There has been talk recently about changing the regulations governing U.S. money market mutual funds in the United States, the mother of all money market mutual fund marketplaces with 63% of the worldwide $5.4 trillion in money fund assets. What some fail to appreciate, however, is how much better U.S. money market funds fared than every single one of their “cash” counterparts, particularly when compared to Europe’s cash offerings.

Bank savings, reserve accounts, enhanced cash, ultra-short, auction rate … everything got savaged. Though U.S. money funds had a number of bailouts and one “breaking of the buck”, the total amount of damage was significantly less severe than practically every other locale and sector. The money fund regulations truly proved their mettle.

What became painfully clear during the Subprime Liquidity Crisis, however, is the threat of contagion. When Reserve Fund broke the buck, it brought into question every similar institutional money fund. Many forget that money market funds originally came under duress due to problems in “enhanced” funds in Europe, specifically BNP and AXA Libor Plus.

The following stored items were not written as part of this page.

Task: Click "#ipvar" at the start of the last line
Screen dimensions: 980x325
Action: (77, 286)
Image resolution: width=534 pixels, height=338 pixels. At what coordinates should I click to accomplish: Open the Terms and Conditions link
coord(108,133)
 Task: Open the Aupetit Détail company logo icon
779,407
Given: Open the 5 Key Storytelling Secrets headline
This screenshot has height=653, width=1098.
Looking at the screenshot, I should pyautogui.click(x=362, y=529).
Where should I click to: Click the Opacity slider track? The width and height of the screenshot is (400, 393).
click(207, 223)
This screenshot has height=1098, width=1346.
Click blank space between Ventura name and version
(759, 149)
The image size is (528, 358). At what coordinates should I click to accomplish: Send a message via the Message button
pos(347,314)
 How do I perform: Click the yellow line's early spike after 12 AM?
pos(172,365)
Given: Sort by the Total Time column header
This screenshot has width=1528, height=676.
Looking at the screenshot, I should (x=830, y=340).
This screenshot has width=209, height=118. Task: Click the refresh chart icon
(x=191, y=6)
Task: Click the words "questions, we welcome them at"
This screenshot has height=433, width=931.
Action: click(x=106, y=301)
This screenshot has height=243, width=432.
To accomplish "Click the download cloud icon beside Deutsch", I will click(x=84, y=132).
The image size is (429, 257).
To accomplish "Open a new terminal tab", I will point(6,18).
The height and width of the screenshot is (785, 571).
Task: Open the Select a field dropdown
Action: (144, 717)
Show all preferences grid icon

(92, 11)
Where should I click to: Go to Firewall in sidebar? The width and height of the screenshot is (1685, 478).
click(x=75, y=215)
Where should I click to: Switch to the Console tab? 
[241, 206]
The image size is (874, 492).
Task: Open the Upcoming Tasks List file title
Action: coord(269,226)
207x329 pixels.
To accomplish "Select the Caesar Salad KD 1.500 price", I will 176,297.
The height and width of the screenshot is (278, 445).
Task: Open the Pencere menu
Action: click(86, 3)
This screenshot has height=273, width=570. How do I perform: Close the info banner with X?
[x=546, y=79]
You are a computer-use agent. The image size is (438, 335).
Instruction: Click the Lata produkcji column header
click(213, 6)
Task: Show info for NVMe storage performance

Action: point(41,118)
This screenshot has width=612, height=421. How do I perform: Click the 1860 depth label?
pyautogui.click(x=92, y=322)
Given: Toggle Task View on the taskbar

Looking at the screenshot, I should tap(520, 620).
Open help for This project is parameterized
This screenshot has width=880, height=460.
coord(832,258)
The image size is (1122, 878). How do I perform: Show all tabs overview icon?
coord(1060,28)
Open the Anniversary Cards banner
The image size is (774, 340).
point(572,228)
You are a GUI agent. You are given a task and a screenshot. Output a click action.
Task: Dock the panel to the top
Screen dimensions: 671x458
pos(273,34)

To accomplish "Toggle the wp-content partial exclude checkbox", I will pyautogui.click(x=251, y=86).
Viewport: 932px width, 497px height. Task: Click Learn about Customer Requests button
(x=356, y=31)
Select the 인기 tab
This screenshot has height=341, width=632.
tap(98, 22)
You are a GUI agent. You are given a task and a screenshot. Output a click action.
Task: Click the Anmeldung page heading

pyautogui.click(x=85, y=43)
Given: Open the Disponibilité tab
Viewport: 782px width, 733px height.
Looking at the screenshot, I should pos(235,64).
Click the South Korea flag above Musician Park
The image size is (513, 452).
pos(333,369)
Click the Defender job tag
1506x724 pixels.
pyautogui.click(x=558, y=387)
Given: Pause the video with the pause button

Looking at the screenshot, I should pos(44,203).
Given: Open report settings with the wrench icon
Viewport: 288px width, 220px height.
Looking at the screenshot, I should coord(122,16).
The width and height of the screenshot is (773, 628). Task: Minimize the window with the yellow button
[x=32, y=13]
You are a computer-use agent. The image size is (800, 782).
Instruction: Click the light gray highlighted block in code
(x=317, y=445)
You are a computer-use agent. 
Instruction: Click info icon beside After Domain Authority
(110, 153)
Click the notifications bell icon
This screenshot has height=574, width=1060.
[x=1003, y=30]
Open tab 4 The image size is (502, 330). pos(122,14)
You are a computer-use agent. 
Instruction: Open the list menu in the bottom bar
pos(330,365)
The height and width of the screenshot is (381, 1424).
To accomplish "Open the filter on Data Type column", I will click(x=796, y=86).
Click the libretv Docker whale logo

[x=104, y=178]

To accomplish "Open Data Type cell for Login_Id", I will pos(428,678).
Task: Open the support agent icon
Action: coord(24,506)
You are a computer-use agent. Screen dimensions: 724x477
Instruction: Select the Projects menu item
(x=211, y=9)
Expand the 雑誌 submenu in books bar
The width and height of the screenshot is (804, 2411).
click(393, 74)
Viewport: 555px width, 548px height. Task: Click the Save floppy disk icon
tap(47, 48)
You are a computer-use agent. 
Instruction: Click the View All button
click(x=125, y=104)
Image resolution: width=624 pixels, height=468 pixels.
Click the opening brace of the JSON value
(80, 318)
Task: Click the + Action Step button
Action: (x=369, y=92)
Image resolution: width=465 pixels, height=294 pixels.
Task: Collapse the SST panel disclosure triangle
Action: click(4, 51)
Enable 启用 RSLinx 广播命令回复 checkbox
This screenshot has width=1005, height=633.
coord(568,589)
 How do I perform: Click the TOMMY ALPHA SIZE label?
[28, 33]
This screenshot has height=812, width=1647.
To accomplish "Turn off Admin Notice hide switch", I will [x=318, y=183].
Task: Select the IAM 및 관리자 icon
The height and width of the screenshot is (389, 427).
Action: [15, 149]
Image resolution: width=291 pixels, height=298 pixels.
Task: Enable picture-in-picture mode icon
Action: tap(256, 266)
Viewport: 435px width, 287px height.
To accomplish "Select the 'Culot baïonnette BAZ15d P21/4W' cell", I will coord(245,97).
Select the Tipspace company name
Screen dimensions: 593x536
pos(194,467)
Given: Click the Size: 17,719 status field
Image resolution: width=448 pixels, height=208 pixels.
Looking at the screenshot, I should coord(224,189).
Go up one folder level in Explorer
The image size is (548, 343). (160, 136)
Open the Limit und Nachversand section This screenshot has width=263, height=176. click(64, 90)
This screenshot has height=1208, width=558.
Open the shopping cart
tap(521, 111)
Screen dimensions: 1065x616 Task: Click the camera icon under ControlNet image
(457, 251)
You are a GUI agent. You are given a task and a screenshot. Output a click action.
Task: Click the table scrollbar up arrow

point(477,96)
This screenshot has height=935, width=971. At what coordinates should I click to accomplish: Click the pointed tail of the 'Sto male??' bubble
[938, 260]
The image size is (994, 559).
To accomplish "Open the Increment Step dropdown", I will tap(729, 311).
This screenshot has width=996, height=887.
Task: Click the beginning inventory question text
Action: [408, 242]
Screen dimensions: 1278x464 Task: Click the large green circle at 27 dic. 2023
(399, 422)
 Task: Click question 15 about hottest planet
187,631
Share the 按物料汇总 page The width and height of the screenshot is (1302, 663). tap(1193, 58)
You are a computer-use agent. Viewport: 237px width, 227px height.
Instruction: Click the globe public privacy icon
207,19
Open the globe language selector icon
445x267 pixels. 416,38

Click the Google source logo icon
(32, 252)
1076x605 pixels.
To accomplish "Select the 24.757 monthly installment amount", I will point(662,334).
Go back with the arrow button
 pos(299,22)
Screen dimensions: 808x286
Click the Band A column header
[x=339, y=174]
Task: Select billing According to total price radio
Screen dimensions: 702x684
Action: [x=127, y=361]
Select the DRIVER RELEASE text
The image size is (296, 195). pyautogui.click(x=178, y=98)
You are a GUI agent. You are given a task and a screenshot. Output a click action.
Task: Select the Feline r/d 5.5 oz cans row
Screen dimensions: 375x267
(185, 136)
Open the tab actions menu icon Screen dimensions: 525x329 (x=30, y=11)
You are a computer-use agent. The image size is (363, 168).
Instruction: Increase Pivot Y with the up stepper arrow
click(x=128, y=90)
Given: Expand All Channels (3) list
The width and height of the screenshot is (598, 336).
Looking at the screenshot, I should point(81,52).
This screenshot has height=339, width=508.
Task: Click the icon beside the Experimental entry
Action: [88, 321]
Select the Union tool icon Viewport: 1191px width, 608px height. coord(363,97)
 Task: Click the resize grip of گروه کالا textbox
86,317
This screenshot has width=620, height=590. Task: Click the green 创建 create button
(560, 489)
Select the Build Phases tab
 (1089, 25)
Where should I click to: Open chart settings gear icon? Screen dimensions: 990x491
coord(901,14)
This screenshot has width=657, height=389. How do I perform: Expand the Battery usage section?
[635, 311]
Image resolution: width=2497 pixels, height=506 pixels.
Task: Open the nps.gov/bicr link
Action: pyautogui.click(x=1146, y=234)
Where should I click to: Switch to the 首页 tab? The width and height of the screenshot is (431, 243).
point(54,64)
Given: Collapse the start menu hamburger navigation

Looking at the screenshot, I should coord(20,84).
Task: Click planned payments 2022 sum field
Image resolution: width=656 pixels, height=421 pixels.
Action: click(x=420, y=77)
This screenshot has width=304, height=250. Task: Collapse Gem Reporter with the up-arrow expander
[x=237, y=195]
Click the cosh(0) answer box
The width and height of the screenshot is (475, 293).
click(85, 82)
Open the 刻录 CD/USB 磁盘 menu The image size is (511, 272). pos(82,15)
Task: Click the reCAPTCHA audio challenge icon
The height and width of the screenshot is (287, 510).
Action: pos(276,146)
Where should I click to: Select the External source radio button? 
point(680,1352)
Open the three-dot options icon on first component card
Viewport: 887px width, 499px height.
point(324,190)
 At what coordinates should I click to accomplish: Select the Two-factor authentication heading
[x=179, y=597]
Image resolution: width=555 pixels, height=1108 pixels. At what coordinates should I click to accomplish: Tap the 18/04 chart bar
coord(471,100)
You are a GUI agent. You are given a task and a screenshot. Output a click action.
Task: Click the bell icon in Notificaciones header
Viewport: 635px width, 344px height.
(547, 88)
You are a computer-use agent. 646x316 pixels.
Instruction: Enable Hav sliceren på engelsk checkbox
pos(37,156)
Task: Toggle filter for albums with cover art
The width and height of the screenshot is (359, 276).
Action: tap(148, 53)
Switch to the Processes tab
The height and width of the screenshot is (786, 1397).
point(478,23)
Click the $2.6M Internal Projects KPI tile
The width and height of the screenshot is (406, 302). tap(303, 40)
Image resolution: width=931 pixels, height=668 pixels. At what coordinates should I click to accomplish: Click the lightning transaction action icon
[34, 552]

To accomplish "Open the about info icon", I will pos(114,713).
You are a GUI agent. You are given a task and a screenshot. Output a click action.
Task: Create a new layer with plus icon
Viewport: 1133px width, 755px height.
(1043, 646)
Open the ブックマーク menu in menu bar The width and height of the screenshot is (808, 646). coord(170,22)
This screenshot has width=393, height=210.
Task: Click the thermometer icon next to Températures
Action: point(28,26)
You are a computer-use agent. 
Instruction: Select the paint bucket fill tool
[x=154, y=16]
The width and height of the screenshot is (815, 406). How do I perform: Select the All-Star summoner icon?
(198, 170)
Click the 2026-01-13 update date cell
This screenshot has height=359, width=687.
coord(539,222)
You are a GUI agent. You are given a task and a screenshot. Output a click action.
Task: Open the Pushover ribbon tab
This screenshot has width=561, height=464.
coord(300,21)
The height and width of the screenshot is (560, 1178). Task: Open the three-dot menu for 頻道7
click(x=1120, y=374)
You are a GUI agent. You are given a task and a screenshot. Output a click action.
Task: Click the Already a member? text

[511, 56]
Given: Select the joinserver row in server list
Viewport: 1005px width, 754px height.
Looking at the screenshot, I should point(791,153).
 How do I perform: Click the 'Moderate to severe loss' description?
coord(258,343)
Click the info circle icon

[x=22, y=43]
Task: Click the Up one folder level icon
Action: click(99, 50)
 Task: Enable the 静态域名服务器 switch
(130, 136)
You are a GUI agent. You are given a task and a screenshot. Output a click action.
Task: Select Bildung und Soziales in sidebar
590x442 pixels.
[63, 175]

Additional concerns over “enhanced cash” funds, such as Columbia Strategic Cash, GE Enhanced Cash, Florida’s Local Government Investment Pool, etc., made it painfully clear that even in the U.S. the regulatory line dividing “money market funds” from other vehicles needed to be strengthened, not removed.

Europe in particular needs a Rule 2a-7, and it’s looking increasingly likely, primarily due to the fact that many who objected to the strict definition of “money market fund” are no longer around to protest.